== Activity ==
Word for word, restate each of the records below.
(Beginning of Data in this exercise)
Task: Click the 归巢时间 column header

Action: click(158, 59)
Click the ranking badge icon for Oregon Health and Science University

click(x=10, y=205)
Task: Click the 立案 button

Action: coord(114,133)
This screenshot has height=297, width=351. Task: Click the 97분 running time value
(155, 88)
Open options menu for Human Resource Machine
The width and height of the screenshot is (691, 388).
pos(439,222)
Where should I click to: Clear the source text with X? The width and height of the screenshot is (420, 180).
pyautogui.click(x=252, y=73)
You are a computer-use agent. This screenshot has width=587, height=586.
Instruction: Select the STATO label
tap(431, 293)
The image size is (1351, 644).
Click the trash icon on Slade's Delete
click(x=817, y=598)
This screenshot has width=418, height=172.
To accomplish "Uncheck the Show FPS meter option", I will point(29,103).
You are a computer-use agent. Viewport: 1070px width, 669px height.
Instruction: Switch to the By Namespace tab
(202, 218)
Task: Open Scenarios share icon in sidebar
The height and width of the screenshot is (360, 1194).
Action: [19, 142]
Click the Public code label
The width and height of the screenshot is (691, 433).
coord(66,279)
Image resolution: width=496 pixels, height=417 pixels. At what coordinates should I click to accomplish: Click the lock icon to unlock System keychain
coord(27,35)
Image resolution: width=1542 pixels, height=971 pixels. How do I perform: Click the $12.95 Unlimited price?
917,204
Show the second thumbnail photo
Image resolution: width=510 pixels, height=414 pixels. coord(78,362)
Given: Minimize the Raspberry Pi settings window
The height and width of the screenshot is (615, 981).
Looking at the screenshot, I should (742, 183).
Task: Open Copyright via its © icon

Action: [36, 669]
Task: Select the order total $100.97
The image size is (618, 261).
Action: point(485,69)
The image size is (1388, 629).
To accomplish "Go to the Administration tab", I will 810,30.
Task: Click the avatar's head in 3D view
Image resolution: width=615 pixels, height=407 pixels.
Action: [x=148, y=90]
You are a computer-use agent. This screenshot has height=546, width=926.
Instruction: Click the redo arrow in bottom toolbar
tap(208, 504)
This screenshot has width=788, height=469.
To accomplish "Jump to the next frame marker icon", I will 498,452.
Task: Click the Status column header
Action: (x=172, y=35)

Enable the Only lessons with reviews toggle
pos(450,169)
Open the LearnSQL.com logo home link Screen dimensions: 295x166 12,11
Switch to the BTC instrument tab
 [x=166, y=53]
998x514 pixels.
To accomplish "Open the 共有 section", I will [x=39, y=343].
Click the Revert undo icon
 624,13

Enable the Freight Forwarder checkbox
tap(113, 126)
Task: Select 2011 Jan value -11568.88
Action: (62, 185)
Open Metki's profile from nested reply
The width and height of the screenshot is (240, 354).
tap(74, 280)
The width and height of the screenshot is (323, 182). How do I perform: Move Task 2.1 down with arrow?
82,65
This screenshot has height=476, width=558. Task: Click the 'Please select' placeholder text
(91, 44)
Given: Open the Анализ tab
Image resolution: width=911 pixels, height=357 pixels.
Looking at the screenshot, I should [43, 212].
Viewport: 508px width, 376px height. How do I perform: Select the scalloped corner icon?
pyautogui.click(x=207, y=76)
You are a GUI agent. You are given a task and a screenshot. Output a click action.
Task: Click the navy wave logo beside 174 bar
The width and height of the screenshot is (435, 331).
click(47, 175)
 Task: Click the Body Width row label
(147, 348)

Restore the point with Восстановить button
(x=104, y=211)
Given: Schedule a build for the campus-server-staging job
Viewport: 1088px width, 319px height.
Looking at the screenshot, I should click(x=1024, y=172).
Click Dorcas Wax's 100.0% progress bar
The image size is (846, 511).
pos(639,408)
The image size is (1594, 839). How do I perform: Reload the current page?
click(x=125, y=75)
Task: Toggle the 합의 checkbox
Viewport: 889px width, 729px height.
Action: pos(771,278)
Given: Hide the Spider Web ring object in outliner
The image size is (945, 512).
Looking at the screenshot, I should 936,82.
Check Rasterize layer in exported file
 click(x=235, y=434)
(End of Data in this exercise)
== Exercise answer ==
Task: Click the 归巢时间 column header

Action: click(158, 59)
Click the ranking badge icon for Oregon Health and Science University

click(x=10, y=205)
Task: Click the 立案 button

Action: coord(114,133)
This screenshot has height=297, width=351. Task: Click the 97분 running time value
(155, 88)
Open options menu for Human Resource Machine
The width and height of the screenshot is (691, 388).
pos(439,222)
Where should I click to: Clear the source text with X? The width and height of the screenshot is (420, 180).
pyautogui.click(x=252, y=73)
You are a computer-use agent. This screenshot has width=587, height=586.
Instruction: Select the STATO label
tap(431, 293)
The image size is (1351, 644).
Click the trash icon on Slade's Delete
click(x=817, y=598)
This screenshot has width=418, height=172.
To accomplish "Uncheck the Show FPS meter option", I will point(29,103).
You are a computer-use agent. Viewport: 1070px width, 669px height.
Instruction: Switch to the By Namespace tab
(202, 218)
Task: Open Scenarios share icon in sidebar
The height and width of the screenshot is (360, 1194).
Action: [19, 142]
Click the Public code label
The width and height of the screenshot is (691, 433).
coord(66,279)
Image resolution: width=496 pixels, height=417 pixels. At what coordinates should I click to accomplish: Click the lock icon to unlock System keychain
coord(27,35)
Image resolution: width=1542 pixels, height=971 pixels. How do I perform: Click the $12.95 Unlimited price?
917,204
Show the second thumbnail photo
Image resolution: width=510 pixels, height=414 pixels. coord(78,362)
Given: Minimize the Raspberry Pi settings window
The height and width of the screenshot is (615, 981).
Looking at the screenshot, I should (742, 183).
Task: Open Copyright via its © icon

Action: [36, 669]
Task: Select the order total $100.97
The image size is (618, 261).
Action: point(485,69)
The image size is (1388, 629).
To accomplish "Go to the Administration tab", I will 810,30.
Task: Click the avatar's head in 3D view
Image resolution: width=615 pixels, height=407 pixels.
Action: [x=148, y=90]
You are a computer-use agent. This screenshot has height=546, width=926.
Instruction: Click the redo arrow in bottom toolbar
tap(208, 504)
This screenshot has width=788, height=469.
To accomplish "Jump to the next frame marker icon", I will 498,452.
Task: Click the Status column header
Action: (x=172, y=35)

Enable the Only lessons with reviews toggle
pos(450,169)
Open the LearnSQL.com logo home link Screen dimensions: 295x166 12,11
Switch to the BTC instrument tab
 [x=166, y=53]
998x514 pixels.
To accomplish "Open the 共有 section", I will [x=39, y=343].
Click the Revert undo icon
 624,13

Enable the Freight Forwarder checkbox
tap(113, 126)
Task: Select 2011 Jan value -11568.88
Action: (62, 185)
Open Metki's profile from nested reply
The width and height of the screenshot is (240, 354).
tap(74, 280)
The width and height of the screenshot is (323, 182). How do I perform: Move Task 2.1 down with arrow?
82,65
This screenshot has height=476, width=558. Task: Click the 'Please select' placeholder text
(91, 44)
Given: Open the Анализ tab
Image resolution: width=911 pixels, height=357 pixels.
Looking at the screenshot, I should [43, 212].
Viewport: 508px width, 376px height. How do I perform: Select the scalloped corner icon?
pyautogui.click(x=207, y=76)
You are a GUI agent. You are given a task and a screenshot. Output a click action.
Task: Click the navy wave logo beside 174 bar
The width and height of the screenshot is (435, 331).
click(47, 175)
 Task: Click the Body Width row label
(147, 348)

Restore the point with Восстановить button
(x=104, y=211)
Given: Schedule a build for the campus-server-staging job
Viewport: 1088px width, 319px height.
Looking at the screenshot, I should click(x=1024, y=172).
Click Dorcas Wax's 100.0% progress bar
The image size is (846, 511).
pos(639,408)
The image size is (1594, 839). How do I perform: Reload the current page?
click(x=125, y=75)
Task: Toggle the 합의 checkbox
Viewport: 889px width, 729px height.
Action: pos(771,278)
Given: Hide the Spider Web ring object in outliner
The image size is (945, 512).
Looking at the screenshot, I should 936,82.
Check Rasterize layer in exported file
 click(x=235, y=434)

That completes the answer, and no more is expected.